Benjamin Sigouin, 17, played his first-ever ATP Challenger main draw match over two days at the National Bank Challenger. In match that started Tuesday and ended Wednesday due to rain, Sigouin was beaten by American Mitchell Krueger 6-0, 6-4.

Sigouin has been rising up the world junior rankings. At the French Open, he reached the quarterfinals in junior boys’ singles before losing 6-3, 7-5 to eventual champion Geoffrey Blancaneaux of France.

“It was really special – my first main draw at a Grand Slam,” Sigouin said. “To do that well was pretty cool.”

Sigouin’s run in Paris included a 5-7, 6-4, 13-11 victory over Australia’s Alexei Popyrin.

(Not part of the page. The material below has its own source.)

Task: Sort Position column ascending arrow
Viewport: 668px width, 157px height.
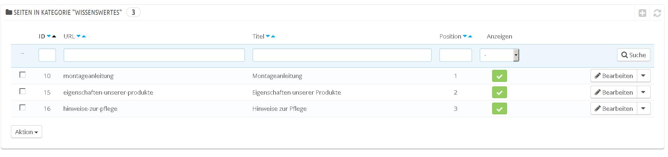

“There are only three tournaments (all the majors except the US Open) a year where you can play that long,” Sigouin said of his 13-11 win in the third set. “To do it in the third round against a good player was fun.”

At Wimbledon, Sigouin teamed up with Louis Wessels of Germany to reach the junior boys’ doubles semifinals: the pair lost 7-6(5), 7-6(7) to Kenneth Raisma/Stefanos Tsitsipas, who went on to beat Canadians Felix Auger-Aliassime and Denis Shapovalov in the final.

Canada has three players in the top 15 on the ITF junior boys’ world ranking list: Shapovalov at No. 2, Auger-Aliassime at No. 5 and Sigouin at No. 12.

“Me, Denis and Felix are all really good competitors,” said Sigouin. “We’re really good friends but we push each other for sure. Every result they have makes me more motivated and I’m sure vice versa.”

Sigouin was introduced to the sport by his dad on the courts at Stanley Park in Vancouver at age five. For the last couple of years he has been training at the National Training Centre in Montreal.

“At the National (Training) Centre in Montreal usually days are 8:30 in the morning until 5:00 and during that time we do school, fitness and tennis – usually tennis twice a day, school twice a day and fitness at the end of the day,” Sigouin said.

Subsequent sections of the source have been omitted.